About

UVEX is a new NASA Medium Explorer mission to explore the ultraviolet sky, with an expected launch date in 2030. With a wide-field, two-band imager and long, multi-width slit spectrometer, UVEX is equipped to address key scientific themes identified in Pathways to Discovery in Astronomy & Astrophysics for the 2020s (Astro2020).

UVEX Capabilities

With simultaneous FUV and NUV imaging over a 12 deg² field of view and a PSF of ~2 arcseconds, UVEX will perform a modern synoptic all-sky survey, reaching depths of >25 AB mag over two years.

A 2-degree-long spectroscopic slit with multiple widths will obtain sensitive, R>1000 spectra across a broad UV bandpass that includes many important diagnostic lines, efficiently probing dense stellar regions and resolved galaxies, and obtaining a wealth of serendipitous spectra.

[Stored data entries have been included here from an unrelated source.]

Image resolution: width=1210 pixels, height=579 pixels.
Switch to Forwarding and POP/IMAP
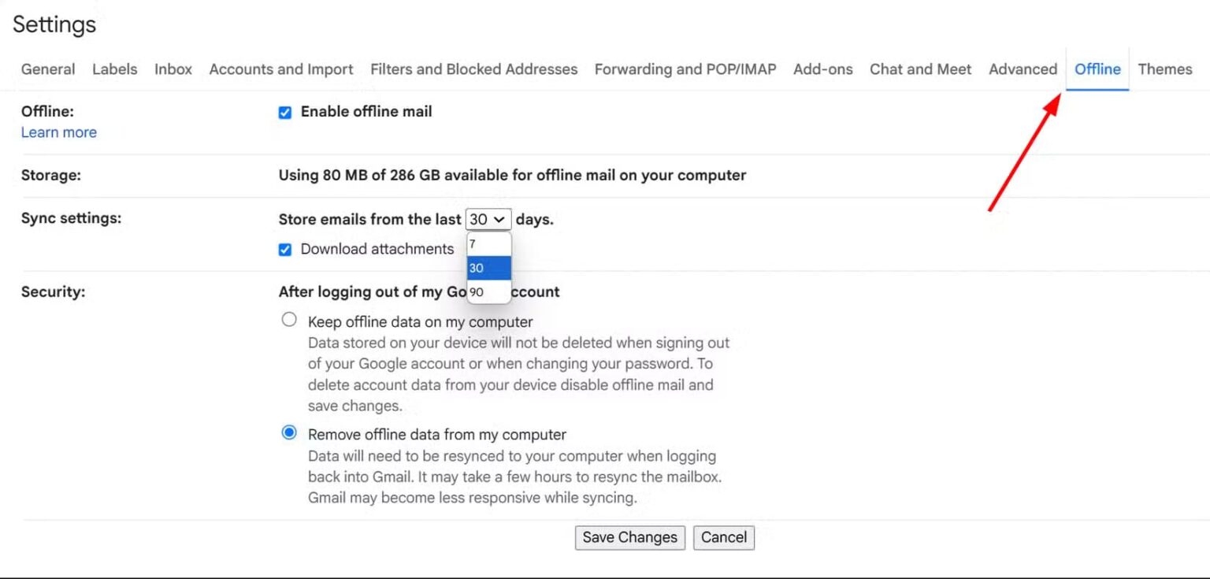coord(685,69)
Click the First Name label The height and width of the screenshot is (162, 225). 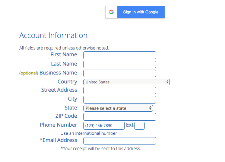point(64,54)
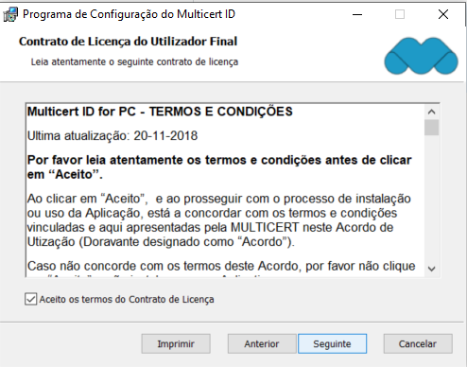Uncheck Aceito os termos do Contrato de Licença
Screen dimensions: 467x367
30,299
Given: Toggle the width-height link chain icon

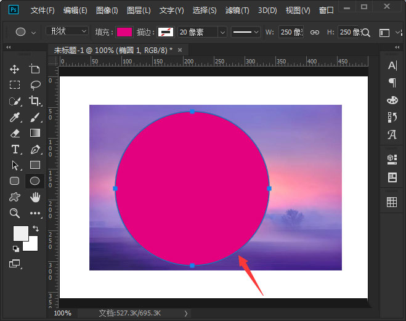Looking at the screenshot, I should click(315, 32).
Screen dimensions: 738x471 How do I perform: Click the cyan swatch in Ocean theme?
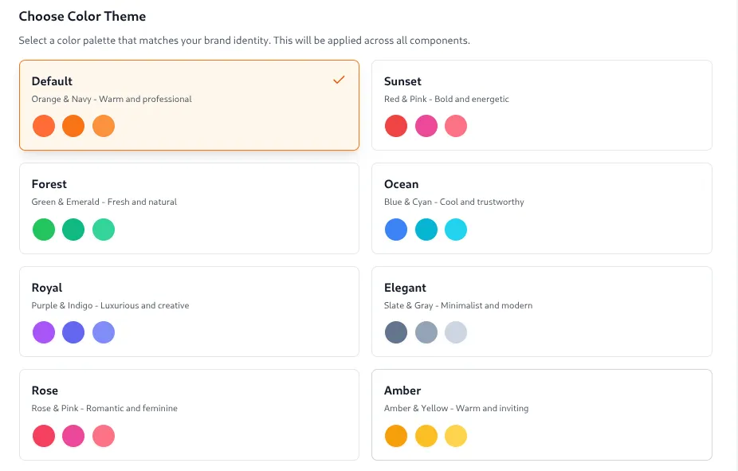(x=455, y=229)
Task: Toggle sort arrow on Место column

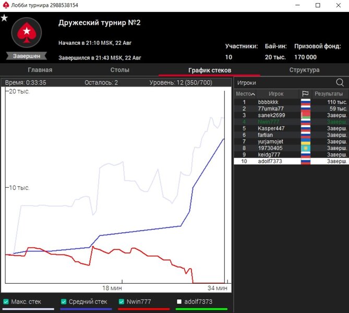Action: 253,94
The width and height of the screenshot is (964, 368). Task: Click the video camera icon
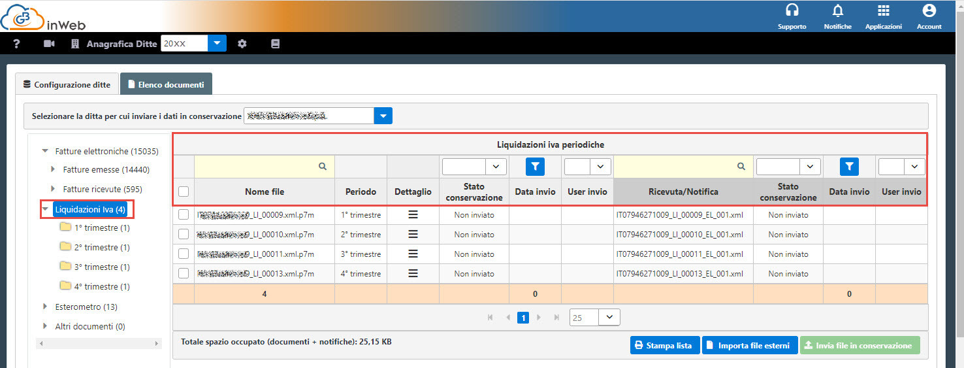(49, 44)
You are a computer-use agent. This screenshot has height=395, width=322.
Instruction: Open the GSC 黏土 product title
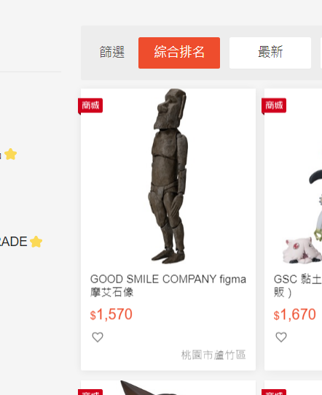pyautogui.click(x=298, y=285)
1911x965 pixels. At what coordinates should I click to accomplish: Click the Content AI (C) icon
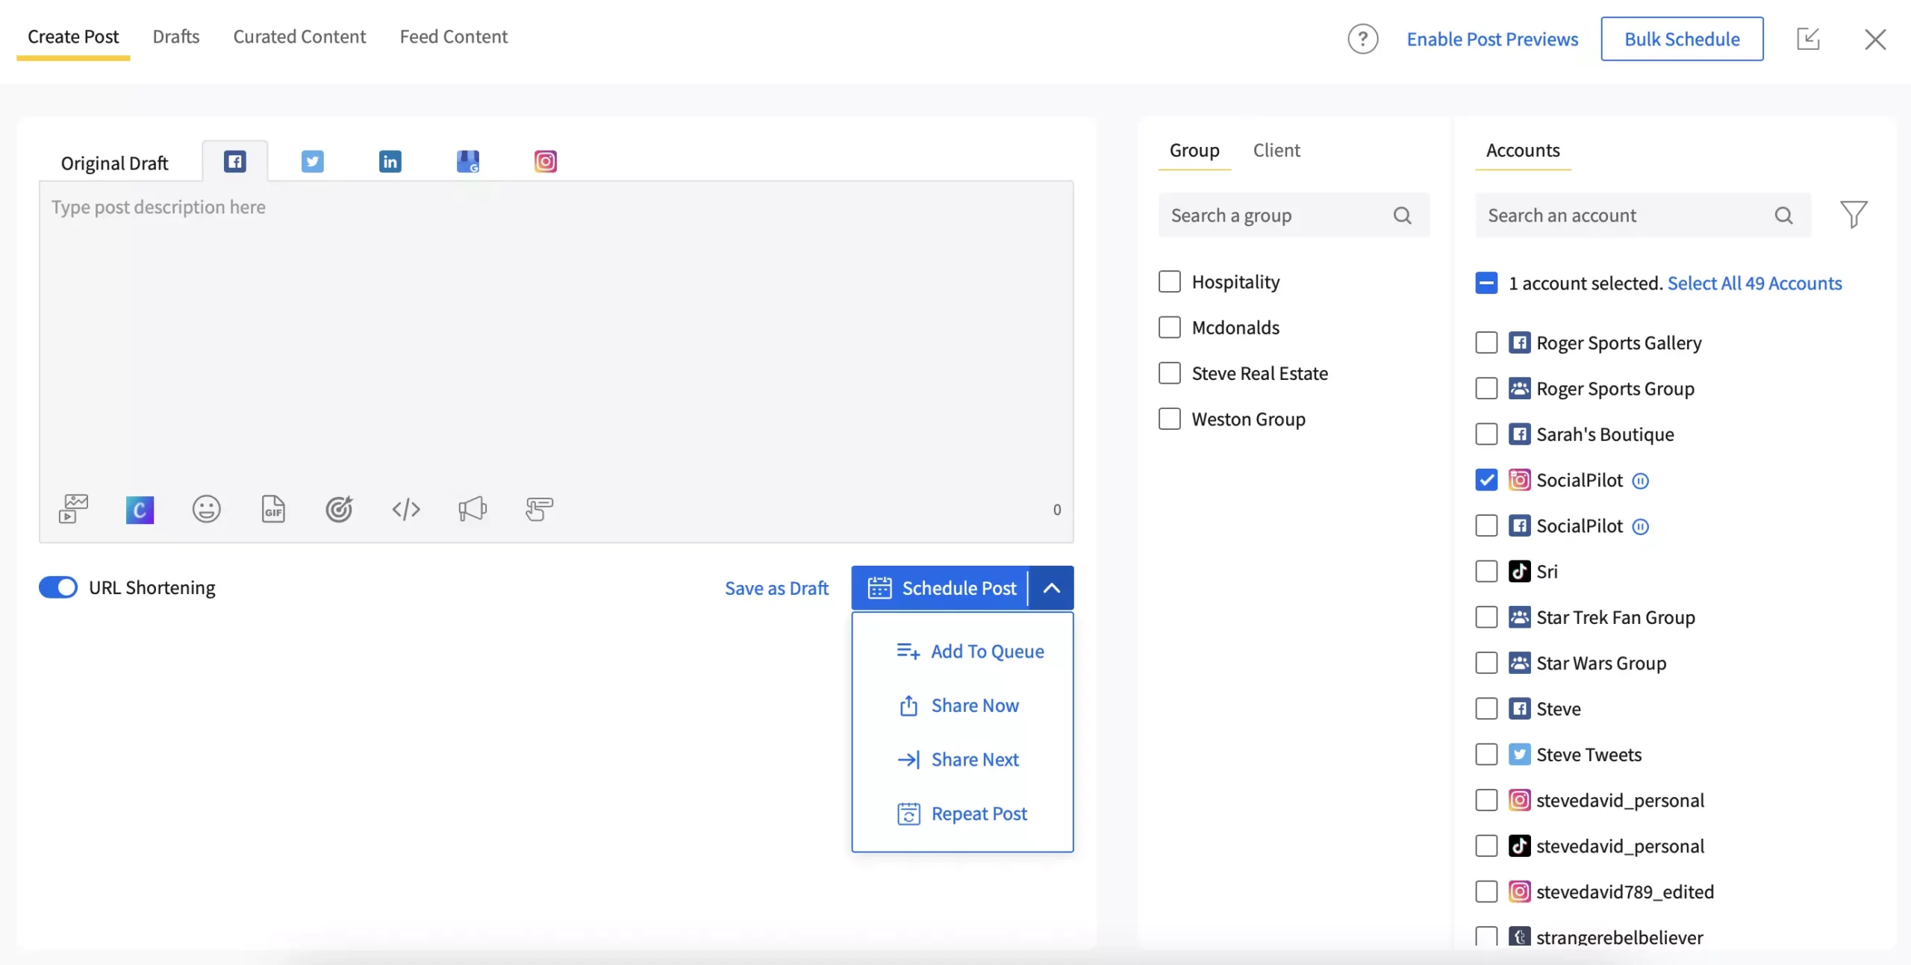pyautogui.click(x=139, y=510)
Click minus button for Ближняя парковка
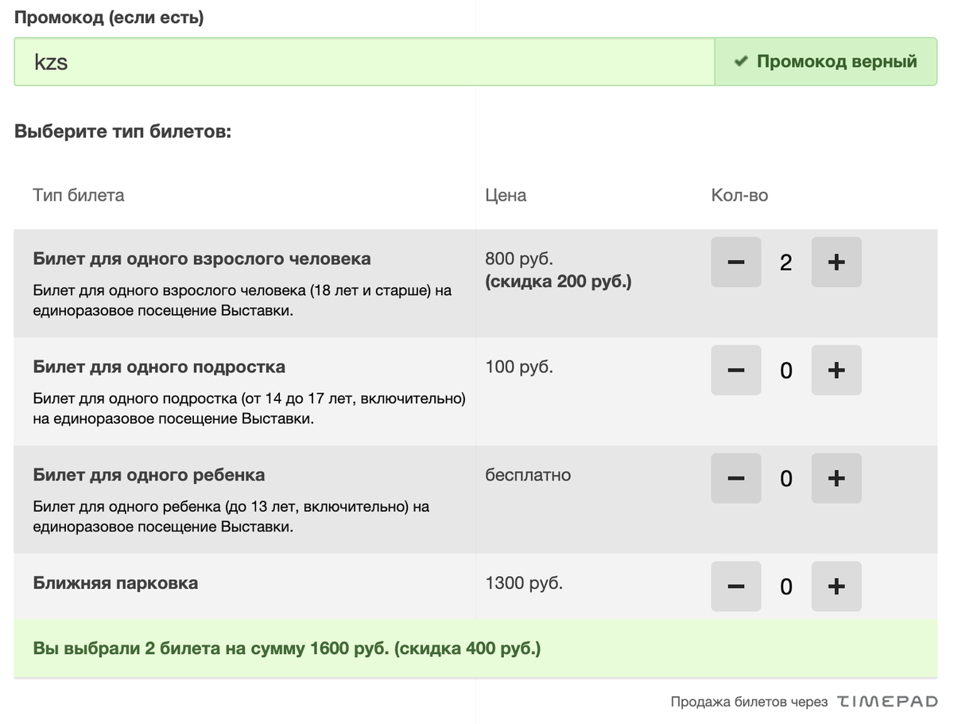 point(735,586)
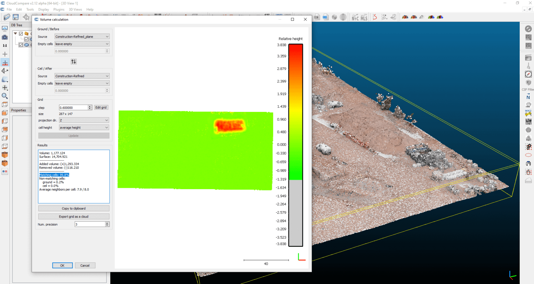The image size is (534, 284).
Task: Click the MLS plugin icon in toolbar
Action: [x=364, y=17]
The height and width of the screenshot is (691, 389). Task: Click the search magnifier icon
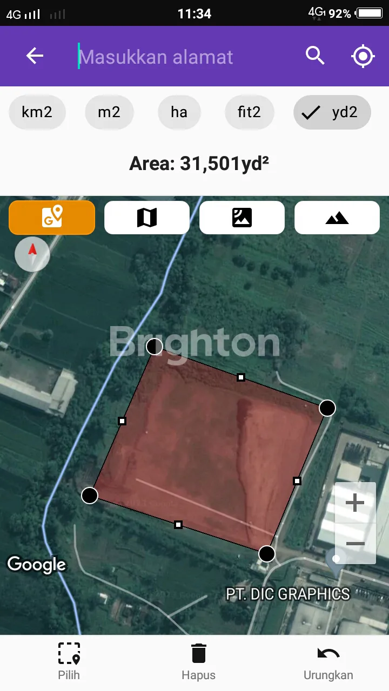point(315,56)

UVEX will be able to rapidly respond to targets of opportunity, providing photometric or spectroscopic follow-up within ~3 hours of a trigger, probing the bright, fast UV emission of neutron star mergers and cosmic explosions.

UVEX Mission Parameters

Science Mission	Launch: 2030, duration 2 years
Imaging FOV	3.5° x 3.5°
Image Quality (HPD)	< 2.25″
Imaging Bandpass	FUV: 1390–1900 Å NUV: 2030–2700 Å
Sky Survey Depth	> 25.8 mag (FUV and NUV)
Spectrograph	2°-long slit, multiple widths
Spectrograph Bandpass	1150–2650 Å
Spectrograph Resolution	R > 1000
Orbit	Elliptical 17 R_E x 59 R_E, 13.7 days
Instantaneous Sky Accessibility	> 70%
Average ToO Response	< 3 hours

Why UVEX?

With the end of the GALEX mission in 2013, and the ageing of the Hubble Space Telescope and the Neil Gehrels Swift Observatory, it is time for a new, broad-capability ultraviolet mission. UVEX will provide a generational improvement over the GALEX sky survey and is equipped to respond to the rapidly-changing dynamic ultraviolet universe.

The coming decade will see modern synoptic and deep wide-area sky surveys with the Vera C Rubin Observatory, the Nancy Grace Roman Space Telescope, and ESA’s Euclid space telescope. UVEX provides the crucial complementary UV data required to create a modern, multi-wavelength map of our Universe.